--- Start RECORDS PROVIDED ---

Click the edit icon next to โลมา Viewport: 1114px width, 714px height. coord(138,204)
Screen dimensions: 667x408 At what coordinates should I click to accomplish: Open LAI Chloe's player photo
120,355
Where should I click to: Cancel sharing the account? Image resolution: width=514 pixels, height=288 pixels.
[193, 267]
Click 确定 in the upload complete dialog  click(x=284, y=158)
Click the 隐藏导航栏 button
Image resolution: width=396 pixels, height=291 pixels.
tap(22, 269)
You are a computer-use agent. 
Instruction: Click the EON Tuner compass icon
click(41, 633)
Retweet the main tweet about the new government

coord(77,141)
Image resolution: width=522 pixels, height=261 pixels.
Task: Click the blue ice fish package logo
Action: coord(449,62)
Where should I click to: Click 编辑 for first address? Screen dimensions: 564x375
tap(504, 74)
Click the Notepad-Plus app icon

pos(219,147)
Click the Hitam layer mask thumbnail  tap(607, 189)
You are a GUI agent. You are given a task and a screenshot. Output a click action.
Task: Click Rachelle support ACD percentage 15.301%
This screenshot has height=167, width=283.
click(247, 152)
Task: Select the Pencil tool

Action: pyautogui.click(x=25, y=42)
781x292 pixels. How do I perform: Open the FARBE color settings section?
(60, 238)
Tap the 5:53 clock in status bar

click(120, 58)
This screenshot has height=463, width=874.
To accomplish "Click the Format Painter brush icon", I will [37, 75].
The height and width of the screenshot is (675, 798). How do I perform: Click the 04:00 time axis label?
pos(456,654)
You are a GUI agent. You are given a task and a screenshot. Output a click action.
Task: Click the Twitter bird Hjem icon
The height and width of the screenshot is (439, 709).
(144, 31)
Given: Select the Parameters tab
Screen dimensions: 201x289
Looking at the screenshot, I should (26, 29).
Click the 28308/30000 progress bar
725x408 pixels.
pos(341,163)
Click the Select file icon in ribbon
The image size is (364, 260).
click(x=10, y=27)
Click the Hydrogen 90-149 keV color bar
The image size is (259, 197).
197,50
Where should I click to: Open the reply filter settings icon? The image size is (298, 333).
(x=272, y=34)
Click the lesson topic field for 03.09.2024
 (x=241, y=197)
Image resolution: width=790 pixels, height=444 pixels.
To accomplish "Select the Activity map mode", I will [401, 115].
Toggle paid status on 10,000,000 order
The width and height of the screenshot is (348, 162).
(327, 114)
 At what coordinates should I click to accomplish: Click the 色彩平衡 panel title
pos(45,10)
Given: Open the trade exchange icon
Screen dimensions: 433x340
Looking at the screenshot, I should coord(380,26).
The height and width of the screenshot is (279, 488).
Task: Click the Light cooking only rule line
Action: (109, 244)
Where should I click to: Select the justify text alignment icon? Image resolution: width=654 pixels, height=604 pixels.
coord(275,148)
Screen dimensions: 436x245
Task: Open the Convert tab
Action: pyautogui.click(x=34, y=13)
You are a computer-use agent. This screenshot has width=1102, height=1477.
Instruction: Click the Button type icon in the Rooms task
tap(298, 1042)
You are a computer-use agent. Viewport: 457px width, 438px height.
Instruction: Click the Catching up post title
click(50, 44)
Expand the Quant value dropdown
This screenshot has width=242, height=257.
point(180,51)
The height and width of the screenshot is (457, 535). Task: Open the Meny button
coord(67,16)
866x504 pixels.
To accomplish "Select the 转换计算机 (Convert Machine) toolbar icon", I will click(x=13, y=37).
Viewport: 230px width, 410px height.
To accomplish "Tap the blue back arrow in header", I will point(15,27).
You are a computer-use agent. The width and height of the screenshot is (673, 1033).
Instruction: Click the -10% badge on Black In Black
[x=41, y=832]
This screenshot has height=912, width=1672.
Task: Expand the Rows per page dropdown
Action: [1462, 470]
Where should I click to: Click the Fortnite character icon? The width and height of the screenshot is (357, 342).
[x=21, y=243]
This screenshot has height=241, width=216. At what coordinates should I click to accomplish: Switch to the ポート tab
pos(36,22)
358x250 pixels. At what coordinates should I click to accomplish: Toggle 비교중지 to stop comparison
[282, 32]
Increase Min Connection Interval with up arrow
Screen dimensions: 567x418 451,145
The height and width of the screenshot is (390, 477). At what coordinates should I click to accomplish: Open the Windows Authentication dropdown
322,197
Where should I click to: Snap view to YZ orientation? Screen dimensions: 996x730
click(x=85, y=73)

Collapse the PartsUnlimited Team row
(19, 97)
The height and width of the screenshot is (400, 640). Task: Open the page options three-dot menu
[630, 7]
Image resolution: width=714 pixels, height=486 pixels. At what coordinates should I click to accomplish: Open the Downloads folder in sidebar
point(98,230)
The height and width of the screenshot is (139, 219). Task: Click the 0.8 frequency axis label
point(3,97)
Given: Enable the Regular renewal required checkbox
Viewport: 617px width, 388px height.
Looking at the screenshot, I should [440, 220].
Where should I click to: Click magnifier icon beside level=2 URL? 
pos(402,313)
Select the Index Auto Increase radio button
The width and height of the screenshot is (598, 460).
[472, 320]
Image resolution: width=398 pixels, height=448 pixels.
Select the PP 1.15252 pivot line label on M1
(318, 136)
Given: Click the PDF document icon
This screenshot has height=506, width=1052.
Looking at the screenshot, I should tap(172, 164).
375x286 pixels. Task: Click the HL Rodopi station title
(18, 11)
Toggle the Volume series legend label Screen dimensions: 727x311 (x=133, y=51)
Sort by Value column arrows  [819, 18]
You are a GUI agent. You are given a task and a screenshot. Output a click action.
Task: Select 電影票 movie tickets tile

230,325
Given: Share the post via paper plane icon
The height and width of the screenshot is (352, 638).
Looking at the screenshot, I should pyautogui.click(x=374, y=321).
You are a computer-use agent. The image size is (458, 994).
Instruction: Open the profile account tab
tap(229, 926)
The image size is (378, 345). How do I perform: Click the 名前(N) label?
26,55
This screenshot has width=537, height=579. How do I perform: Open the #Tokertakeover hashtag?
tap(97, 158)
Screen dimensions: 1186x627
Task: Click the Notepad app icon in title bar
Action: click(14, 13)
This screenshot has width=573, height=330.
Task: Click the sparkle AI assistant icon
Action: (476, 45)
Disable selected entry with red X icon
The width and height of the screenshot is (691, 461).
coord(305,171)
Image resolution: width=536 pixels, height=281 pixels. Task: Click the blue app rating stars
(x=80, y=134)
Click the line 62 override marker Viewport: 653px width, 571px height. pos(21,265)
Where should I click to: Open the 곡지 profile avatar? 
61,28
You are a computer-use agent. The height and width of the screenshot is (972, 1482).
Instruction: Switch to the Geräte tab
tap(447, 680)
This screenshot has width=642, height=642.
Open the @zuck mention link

--- End RECORDS PROVIDED ---

CHALLENGE – Write out all of the records above word for word, with nothing changed.

CORRECT OUTPUT –
Click the edit icon next to โลมา Viewport: 1114px width, 714px height. coord(138,204)
Screen dimensions: 667x408 At what coordinates should I click to accomplish: Open LAI Chloe's player photo
120,355
Where should I click to: Cancel sharing the account? Image resolution: width=514 pixels, height=288 pixels.
[193, 267]
Click 确定 in the upload complete dialog  click(x=284, y=158)
Click the 隐藏导航栏 button
Image resolution: width=396 pixels, height=291 pixels.
tap(22, 269)
You are a computer-use agent. 
Instruction: Click the EON Tuner compass icon
click(41, 633)
Retweet the main tweet about the new government

coord(77,141)
Image resolution: width=522 pixels, height=261 pixels.
Task: Click the blue ice fish package logo
Action: coord(449,62)
Where should I click to: Click 编辑 for first address? Screen dimensions: 564x375
tap(504, 74)
Click the Notepad-Plus app icon

pos(219,147)
Click the Hitam layer mask thumbnail  tap(607, 189)
You are a GUI agent. You are given a task and a screenshot. Output a click action.
Task: Click Rachelle support ACD percentage 15.301%
This screenshot has height=167, width=283.
click(247, 152)
Task: Select the Pencil tool

Action: pyautogui.click(x=25, y=42)
781x292 pixels. How do I perform: Open the FARBE color settings section?
(60, 238)
Tap the 5:53 clock in status bar

click(120, 58)
This screenshot has height=463, width=874.
To accomplish "Click the Format Painter brush icon", I will [37, 75].
The height and width of the screenshot is (675, 798). How do I perform: Click the 04:00 time axis label?
pos(456,654)
You are a GUI agent. You are given a task and a screenshot. Output a click action.
Task: Click the Twitter bird Hjem icon
The height and width of the screenshot is (439, 709).
(144, 31)
Given: Select the Parameters tab
Screen dimensions: 201x289
Looking at the screenshot, I should (26, 29).
Click the 28308/30000 progress bar
725x408 pixels.
pos(341,163)
Click the Select file icon in ribbon
The image size is (364, 260).
click(x=10, y=27)
Click the Hydrogen 90-149 keV color bar
The image size is (259, 197).
197,50
Where should I click to: Open the reply filter settings icon? The image size is (298, 333).
(x=272, y=34)
Click the lesson topic field for 03.09.2024
 (x=241, y=197)
Image resolution: width=790 pixels, height=444 pixels.
To accomplish "Select the Activity map mode", I will [401, 115].
Toggle paid status on 10,000,000 order
The width and height of the screenshot is (348, 162).
(327, 114)
 At what coordinates should I click to accomplish: Click the 色彩平衡 panel title
pos(45,10)
Given: Open the trade exchange icon
Screen dimensions: 433x340
Looking at the screenshot, I should coord(380,26).
The height and width of the screenshot is (279, 488).
Task: Click the Light cooking only rule line
Action: (109, 244)
Where should I click to: Select the justify text alignment icon? Image resolution: width=654 pixels, height=604 pixels.
coord(275,148)
Screen dimensions: 436x245
Task: Open the Convert tab
Action: pyautogui.click(x=34, y=13)
You are a computer-use agent. This screenshot has width=1102, height=1477.
Instruction: Click the Button type icon in the Rooms task
tap(298, 1042)
You are a computer-use agent. Viewport: 457px width, 438px height.
Instruction: Click the Catching up post title
click(50, 44)
Expand the Quant value dropdown
This screenshot has width=242, height=257.
point(180,51)
The height and width of the screenshot is (457, 535). Task: Open the Meny button
coord(67,16)
866x504 pixels.
To accomplish "Select the 转换计算机 (Convert Machine) toolbar icon", I will click(x=13, y=37).
Viewport: 230px width, 410px height.
To accomplish "Tap the blue back arrow in header", I will point(15,27).
You are a computer-use agent. The width and height of the screenshot is (673, 1033).
Instruction: Click the -10% badge on Black In Black
[x=41, y=832]
This screenshot has height=912, width=1672.
Task: Expand the Rows per page dropdown
Action: [1462, 470]
Where should I click to: Click the Fortnite character icon? The width and height of the screenshot is (357, 342).
[x=21, y=243]
This screenshot has height=241, width=216. At what coordinates should I click to accomplish: Switch to the ポート tab
pos(36,22)
358x250 pixels. At what coordinates should I click to accomplish: Toggle 비교중지 to stop comparison
[282, 32]
Increase Min Connection Interval with up arrow
Screen dimensions: 567x418 451,145
The height and width of the screenshot is (390, 477). At what coordinates should I click to accomplish: Open the Windows Authentication dropdown
322,197
Where should I click to: Snap view to YZ orientation? Screen dimensions: 996x730
click(x=85, y=73)

Collapse the PartsUnlimited Team row
(19, 97)
The height and width of the screenshot is (400, 640). Task: Open the page options three-dot menu
[630, 7]
Image resolution: width=714 pixels, height=486 pixels. At what coordinates should I click to accomplish: Open the Downloads folder in sidebar
point(98,230)
The height and width of the screenshot is (139, 219). Task: Click the 0.8 frequency axis label
point(3,97)
Given: Enable the Regular renewal required checkbox
Viewport: 617px width, 388px height.
Looking at the screenshot, I should [440, 220].
Where should I click to: Click magnifier icon beside level=2 URL? 
pos(402,313)
Select the Index Auto Increase radio button
The width and height of the screenshot is (598, 460).
[472, 320]
Image resolution: width=398 pixels, height=448 pixels.
Select the PP 1.15252 pivot line label on M1
(318, 136)
Given: Click the PDF document icon
This screenshot has height=506, width=1052.
Looking at the screenshot, I should tap(172, 164).
375x286 pixels. Task: Click the HL Rodopi station title
(18, 11)
Toggle the Volume series legend label Screen dimensions: 727x311 (x=133, y=51)
Sort by Value column arrows  [819, 18]
You are a GUI agent. You are given a task and a screenshot. Output a click action.
Task: Select 電影票 movie tickets tile

230,325
Given: Share the post via paper plane icon
The height and width of the screenshot is (352, 638).
Looking at the screenshot, I should pyautogui.click(x=374, y=321).
You are a computer-use agent. The image size is (458, 994).
Instruction: Open the profile account tab
tap(229, 926)
The image size is (378, 345). How do I perform: Click the 名前(N) label?
26,55
This screenshot has width=537, height=579. How do I perform: Open the #Tokertakeover hashtag?
tap(97, 158)
Screen dimensions: 1186x627
Task: Click the Notepad app icon in title bar
Action: click(14, 13)
This screenshot has width=573, height=330.
Task: Click the sparkle AI assistant icon
Action: (476, 45)
Disable selected entry with red X icon
The width and height of the screenshot is (691, 461).
coord(305,171)
Image resolution: width=536 pixels, height=281 pixels. Task: Click the blue app rating stars
(x=80, y=134)
Click the line 62 override marker Viewport: 653px width, 571px height. pos(21,265)
Where should I click to: Open the 곡지 profile avatar? 
61,28
You are a computer-use agent. The height and width of the screenshot is (972, 1482).
Instruction: Switch to the Geräte tab
tap(447, 680)
This screenshot has width=642, height=642.
Open the @zuck mention link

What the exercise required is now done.